Within the solemn, lamplit interior of the drugstore a bald pharmacist wearing a formal dark vest, bow tie and sharply pressed sharkskin trousers, approached him. “Afraid we’re closing, sir. I was just coming to lock the door.”

“But I’m in,” Joe said. “And I want to be waited on.” He showed the pharmacist the certificate which Ella had given him; squinting through his round, rimless glasses, the pharmacist labored over the gothic printing. “Are you going to wait on me?” Joe asked.

“Ubik,” the pharmacist said. “I believe I’m out of that. Let me check and see.” He started off.

“Jory,” Joe said.

Turning his head the pharmacist said, “Sir?”
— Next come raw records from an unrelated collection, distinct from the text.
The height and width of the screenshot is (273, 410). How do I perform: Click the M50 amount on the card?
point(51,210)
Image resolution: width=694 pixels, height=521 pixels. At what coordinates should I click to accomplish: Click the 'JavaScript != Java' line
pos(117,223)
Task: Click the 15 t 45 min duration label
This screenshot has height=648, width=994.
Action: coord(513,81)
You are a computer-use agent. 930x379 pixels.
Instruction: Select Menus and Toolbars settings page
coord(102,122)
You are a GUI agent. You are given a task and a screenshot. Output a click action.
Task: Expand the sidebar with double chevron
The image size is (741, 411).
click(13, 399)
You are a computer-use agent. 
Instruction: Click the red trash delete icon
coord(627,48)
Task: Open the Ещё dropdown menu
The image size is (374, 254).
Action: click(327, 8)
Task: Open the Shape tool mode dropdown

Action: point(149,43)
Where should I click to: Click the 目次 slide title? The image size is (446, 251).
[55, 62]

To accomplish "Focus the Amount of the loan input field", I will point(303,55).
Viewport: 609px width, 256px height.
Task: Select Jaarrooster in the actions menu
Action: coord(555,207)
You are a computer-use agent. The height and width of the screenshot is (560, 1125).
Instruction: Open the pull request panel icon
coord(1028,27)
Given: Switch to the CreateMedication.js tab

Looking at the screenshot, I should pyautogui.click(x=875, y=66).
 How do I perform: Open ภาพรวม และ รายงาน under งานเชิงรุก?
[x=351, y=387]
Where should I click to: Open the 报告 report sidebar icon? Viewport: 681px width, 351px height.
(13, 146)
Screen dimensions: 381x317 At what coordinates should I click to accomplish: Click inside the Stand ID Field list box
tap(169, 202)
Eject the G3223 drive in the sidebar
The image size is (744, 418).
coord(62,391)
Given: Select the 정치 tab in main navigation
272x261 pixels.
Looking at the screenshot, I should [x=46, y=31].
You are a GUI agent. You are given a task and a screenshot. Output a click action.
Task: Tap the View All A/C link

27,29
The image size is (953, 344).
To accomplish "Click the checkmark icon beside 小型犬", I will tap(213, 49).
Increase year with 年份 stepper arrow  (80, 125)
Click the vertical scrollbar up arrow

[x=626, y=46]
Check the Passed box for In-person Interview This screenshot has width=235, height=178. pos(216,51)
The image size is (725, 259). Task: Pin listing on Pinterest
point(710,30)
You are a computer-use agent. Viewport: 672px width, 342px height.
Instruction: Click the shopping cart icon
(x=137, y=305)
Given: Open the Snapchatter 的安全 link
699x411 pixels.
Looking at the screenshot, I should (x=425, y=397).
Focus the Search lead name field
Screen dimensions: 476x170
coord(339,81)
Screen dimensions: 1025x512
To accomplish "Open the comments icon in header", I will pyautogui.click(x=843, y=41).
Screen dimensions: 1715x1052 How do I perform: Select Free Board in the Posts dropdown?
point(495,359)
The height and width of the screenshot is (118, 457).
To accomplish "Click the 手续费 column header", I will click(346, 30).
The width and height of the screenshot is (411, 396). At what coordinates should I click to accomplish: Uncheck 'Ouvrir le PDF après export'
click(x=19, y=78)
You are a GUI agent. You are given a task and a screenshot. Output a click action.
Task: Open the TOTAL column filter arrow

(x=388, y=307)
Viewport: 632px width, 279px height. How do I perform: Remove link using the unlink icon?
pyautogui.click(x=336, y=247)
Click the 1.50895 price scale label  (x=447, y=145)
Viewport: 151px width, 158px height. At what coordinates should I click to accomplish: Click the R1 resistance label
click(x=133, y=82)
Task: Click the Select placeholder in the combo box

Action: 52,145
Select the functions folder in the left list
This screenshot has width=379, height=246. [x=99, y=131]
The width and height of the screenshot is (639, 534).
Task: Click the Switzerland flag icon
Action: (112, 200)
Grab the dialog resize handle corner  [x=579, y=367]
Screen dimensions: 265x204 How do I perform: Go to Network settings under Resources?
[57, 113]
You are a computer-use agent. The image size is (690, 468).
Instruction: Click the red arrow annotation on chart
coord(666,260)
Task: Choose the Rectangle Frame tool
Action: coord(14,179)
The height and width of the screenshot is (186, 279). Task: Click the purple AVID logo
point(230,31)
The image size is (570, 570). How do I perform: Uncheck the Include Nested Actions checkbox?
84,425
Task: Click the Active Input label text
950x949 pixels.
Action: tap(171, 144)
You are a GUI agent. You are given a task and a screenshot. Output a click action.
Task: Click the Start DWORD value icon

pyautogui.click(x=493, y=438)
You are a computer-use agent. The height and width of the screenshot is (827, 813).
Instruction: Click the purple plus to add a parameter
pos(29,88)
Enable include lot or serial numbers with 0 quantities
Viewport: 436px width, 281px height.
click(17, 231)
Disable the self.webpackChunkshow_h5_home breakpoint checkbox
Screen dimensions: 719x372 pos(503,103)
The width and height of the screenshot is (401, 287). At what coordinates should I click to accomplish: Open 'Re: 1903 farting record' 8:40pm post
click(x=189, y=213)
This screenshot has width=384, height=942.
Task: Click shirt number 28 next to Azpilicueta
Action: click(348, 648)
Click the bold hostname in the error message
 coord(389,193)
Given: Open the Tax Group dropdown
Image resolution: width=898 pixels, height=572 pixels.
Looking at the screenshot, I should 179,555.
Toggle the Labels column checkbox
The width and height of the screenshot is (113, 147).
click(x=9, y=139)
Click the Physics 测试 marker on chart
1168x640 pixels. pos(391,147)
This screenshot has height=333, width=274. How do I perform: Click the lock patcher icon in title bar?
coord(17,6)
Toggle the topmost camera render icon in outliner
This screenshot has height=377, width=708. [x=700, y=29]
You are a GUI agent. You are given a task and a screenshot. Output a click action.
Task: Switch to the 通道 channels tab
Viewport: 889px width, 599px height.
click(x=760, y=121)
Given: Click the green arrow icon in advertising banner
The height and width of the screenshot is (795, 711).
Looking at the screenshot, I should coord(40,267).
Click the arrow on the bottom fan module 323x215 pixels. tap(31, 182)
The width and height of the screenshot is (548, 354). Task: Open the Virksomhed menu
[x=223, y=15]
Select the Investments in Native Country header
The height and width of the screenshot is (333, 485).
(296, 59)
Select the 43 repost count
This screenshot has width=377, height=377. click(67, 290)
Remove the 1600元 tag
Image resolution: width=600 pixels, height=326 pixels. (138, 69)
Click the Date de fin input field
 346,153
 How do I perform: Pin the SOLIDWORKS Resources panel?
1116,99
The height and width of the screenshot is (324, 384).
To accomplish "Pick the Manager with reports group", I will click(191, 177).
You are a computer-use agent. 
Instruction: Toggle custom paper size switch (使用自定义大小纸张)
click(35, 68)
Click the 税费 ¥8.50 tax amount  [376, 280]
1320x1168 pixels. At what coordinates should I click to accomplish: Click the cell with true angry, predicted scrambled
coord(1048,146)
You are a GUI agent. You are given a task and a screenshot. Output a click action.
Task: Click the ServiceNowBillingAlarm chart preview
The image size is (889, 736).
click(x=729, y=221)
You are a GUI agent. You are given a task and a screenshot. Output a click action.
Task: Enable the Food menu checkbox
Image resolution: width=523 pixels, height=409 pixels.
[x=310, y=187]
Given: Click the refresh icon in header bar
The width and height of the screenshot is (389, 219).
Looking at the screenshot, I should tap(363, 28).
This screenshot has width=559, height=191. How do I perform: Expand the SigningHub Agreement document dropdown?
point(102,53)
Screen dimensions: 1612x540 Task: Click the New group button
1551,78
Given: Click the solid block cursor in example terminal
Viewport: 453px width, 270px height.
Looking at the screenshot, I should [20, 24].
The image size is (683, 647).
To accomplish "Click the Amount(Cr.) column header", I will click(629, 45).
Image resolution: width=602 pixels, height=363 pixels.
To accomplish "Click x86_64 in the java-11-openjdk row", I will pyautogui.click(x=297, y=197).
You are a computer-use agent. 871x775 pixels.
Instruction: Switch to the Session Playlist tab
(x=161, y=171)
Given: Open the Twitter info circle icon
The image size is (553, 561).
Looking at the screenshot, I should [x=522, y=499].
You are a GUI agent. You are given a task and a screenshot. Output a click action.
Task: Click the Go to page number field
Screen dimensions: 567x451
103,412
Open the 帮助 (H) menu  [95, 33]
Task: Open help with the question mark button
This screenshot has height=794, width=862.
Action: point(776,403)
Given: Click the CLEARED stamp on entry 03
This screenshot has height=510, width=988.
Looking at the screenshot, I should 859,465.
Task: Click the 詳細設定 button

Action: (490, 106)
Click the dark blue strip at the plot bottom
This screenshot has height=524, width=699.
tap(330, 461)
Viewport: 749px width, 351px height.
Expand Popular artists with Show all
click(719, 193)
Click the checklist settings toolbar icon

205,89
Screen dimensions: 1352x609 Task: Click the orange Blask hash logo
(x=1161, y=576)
“You’re Jory,” Joe said. I can tell now, he said to himself. I’m learning to know him when I encounter him. “You invented this drugstore,” he said, “and everything in it except for the spray cans of Ubik. You have no authority over Ubik; that comes from Ella.” He forced himself into motion; step by step he edged his way behind the counter to the shelves of medical supplies. Peering in the gloom over one shelf after the other, he tried to locate the Ubik. The lighting of the store had dimmed; the antique fixtures were fading.

“I’ve regressed all the Ubik in this store,” the pharmacist said in a youthful, high-pitched Jory voice. “Back to the liver and kidney balm. It’s no good now.”

“I’ll go to the other drugstore that has it,” Joe said. He leaned against a counter, painfully drawing in slow, irregular gulps of air.

Jory, from within the balding pharmacist, said, “It’ll be closed.”